▶ _RECORDS FOR THE TASK_:
START

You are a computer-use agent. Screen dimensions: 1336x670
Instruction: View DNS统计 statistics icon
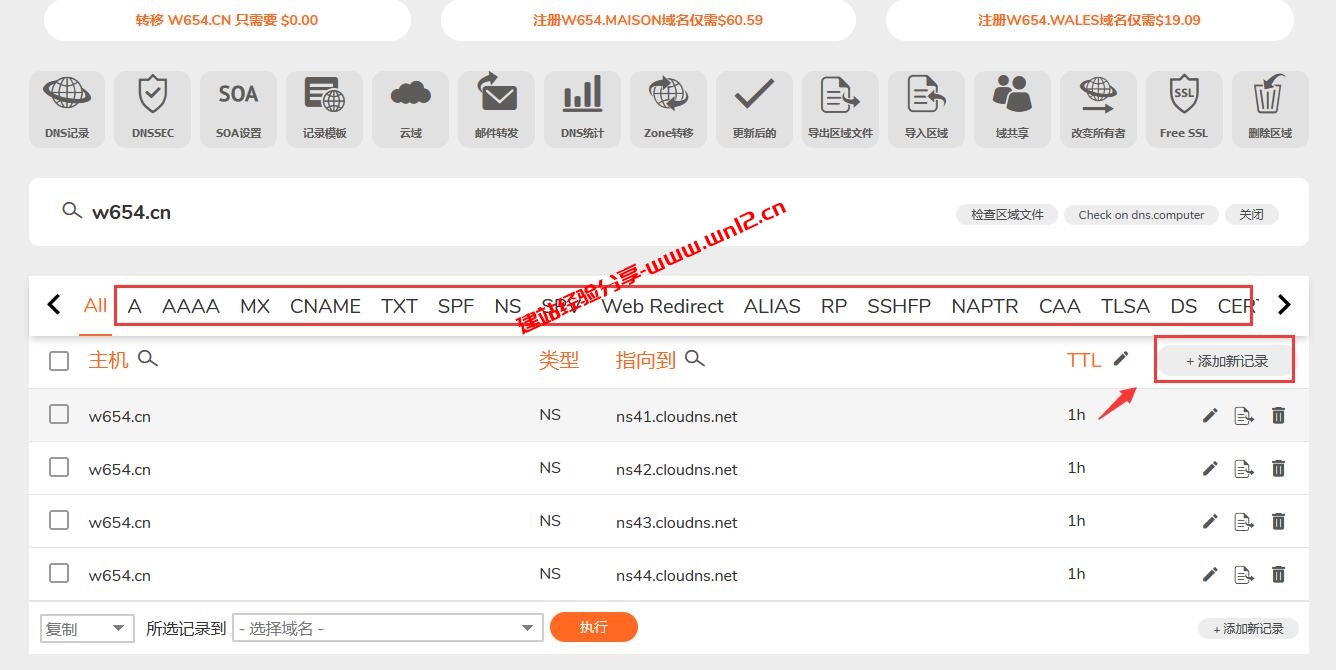pos(582,108)
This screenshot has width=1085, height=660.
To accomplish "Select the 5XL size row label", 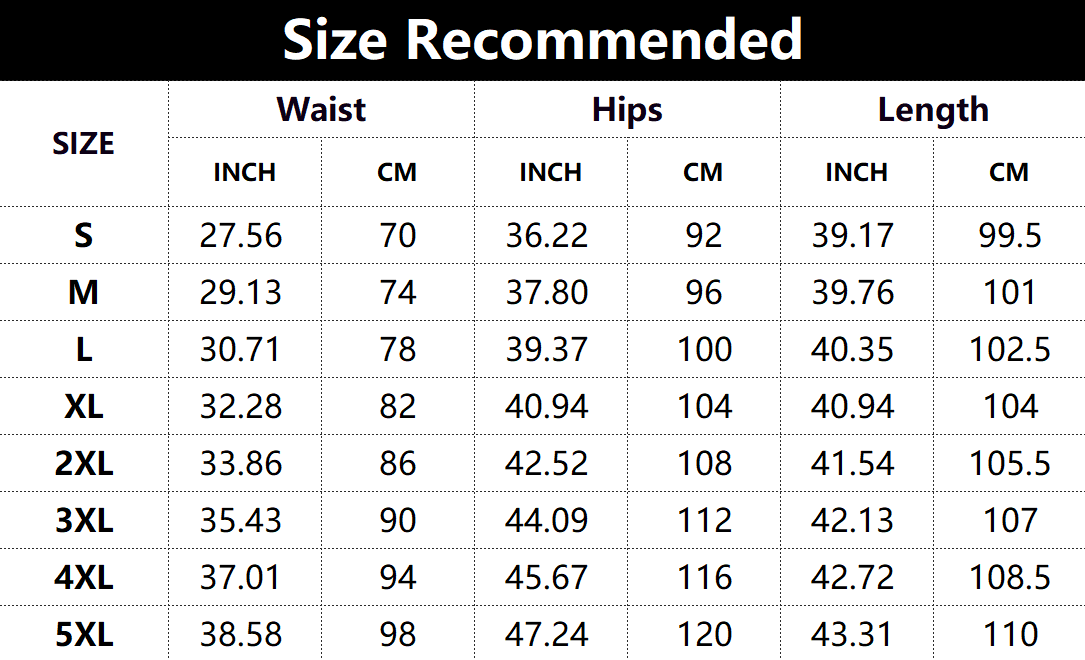I will [x=83, y=634].
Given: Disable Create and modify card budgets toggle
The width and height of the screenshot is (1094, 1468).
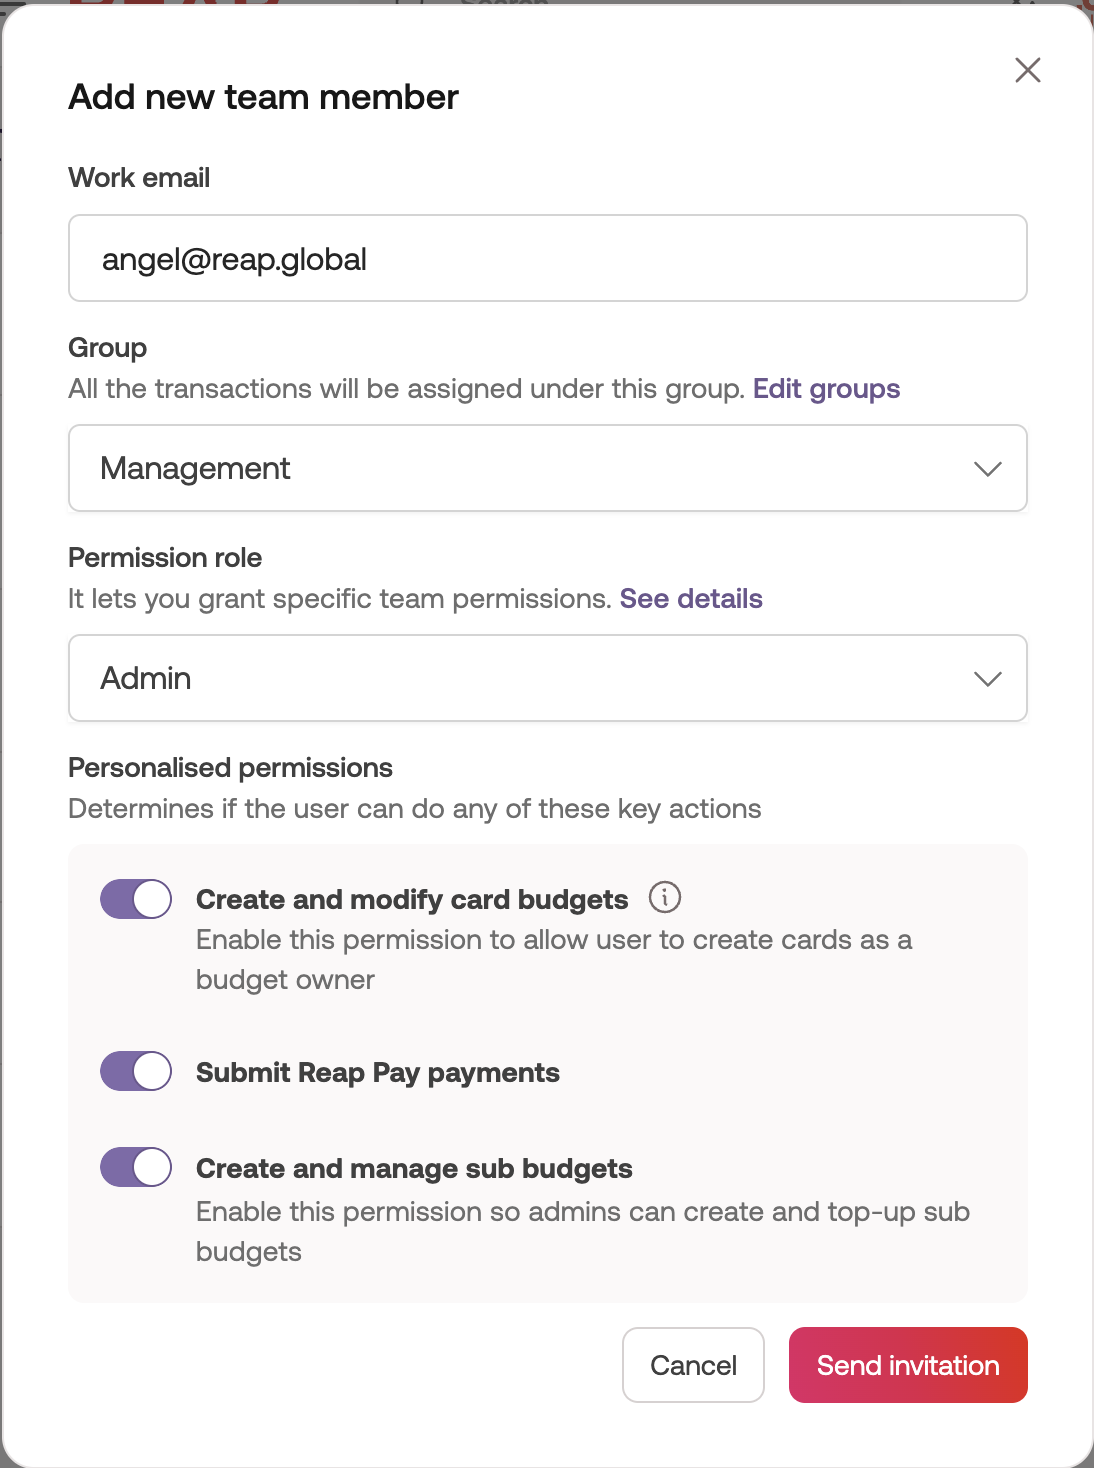Looking at the screenshot, I should (136, 899).
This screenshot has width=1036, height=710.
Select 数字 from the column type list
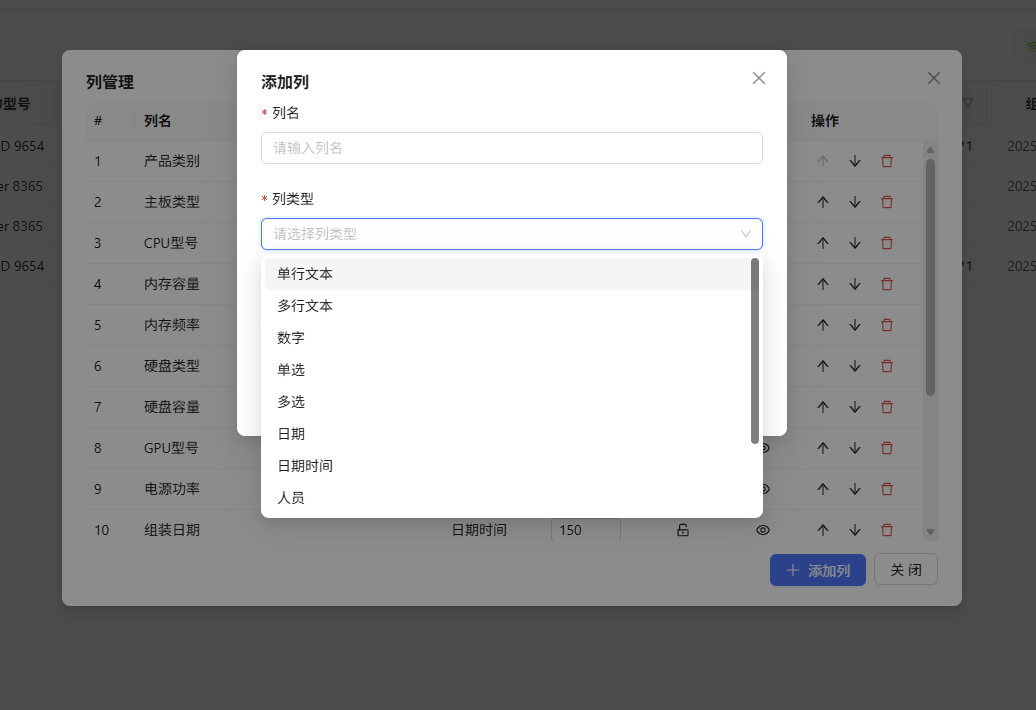(x=291, y=337)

END

▶ _WHAT IS NEEDED_:
Could you give the lines of the data above, starting with the line that contains "Given: Disable Create" and going on through the end of the data, as a numbered list with blank lines left out and the pictures omitted?

▶ _WORKED ANSWER_:
1. Given: Disable Create and modify card budgets toggle
2. The width and height of the screenshot is (1094, 1468).
3. Looking at the screenshot, I should (136, 899).
4. This screenshot has width=1036, height=710.
5. Select 数字 from the column type list
6. (x=291, y=337)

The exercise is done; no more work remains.